Short-term survey with Ol-UM. Permanent dialysis quantification monitoring with Ol-UM has been performed in HD patients over a period of several weeks [42]. Despite the small number of patients explored, it is interesting to note that the dialysis dose delivered remained relatively constant over a 1–3 month period, whilst the PCR fluctuated around the mean value with a variation averaging 18%. Such physiological variations in PCR observed in stable HD patients suggest that dialysis quantification must be performed frequently to be clinically meaningful. Moreover, time behaviour changes of dialysis dose delivered and PCR are clinically more interesting than the absolute value of the computed parameters.

Ol-UM as atool for examining urea kinetics in HD patients. The use of UM devices has also contributed to our better understanding of the complex kinetics of urea in the body and to validate a simplified calculation approach [43,44].

Future of Ol-UM in dialysis

Ol-UM devices must be considered as ideal tools to ensure the delivery of quality dialysis on a routine basis.

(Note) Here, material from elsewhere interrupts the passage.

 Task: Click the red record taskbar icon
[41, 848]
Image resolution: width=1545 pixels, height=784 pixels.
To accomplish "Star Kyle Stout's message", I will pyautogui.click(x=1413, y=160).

Ol-UM permits simple, reliable and permanent control of dialysis efficacy (dialysis dose). At the same time, it gives direct insight into the protein nutritional status of the patients.

However, these devices currently are not in widespread use because they can be time consuming and costly, because of the disposable materials required. In order to be usable in routine HD, Ol-UM must be adapted to this function. Integration of an Ol-UM device into the dialysis monitor is obviously required. Clinical use must be simplified, automated and coupled to the dialysis monitor function. Disposable materials required to carry out Ol-UM (e.g. urease) must be simple and available at low cost. Analysis must be performed automatically and results provided at the end of the dialysis session.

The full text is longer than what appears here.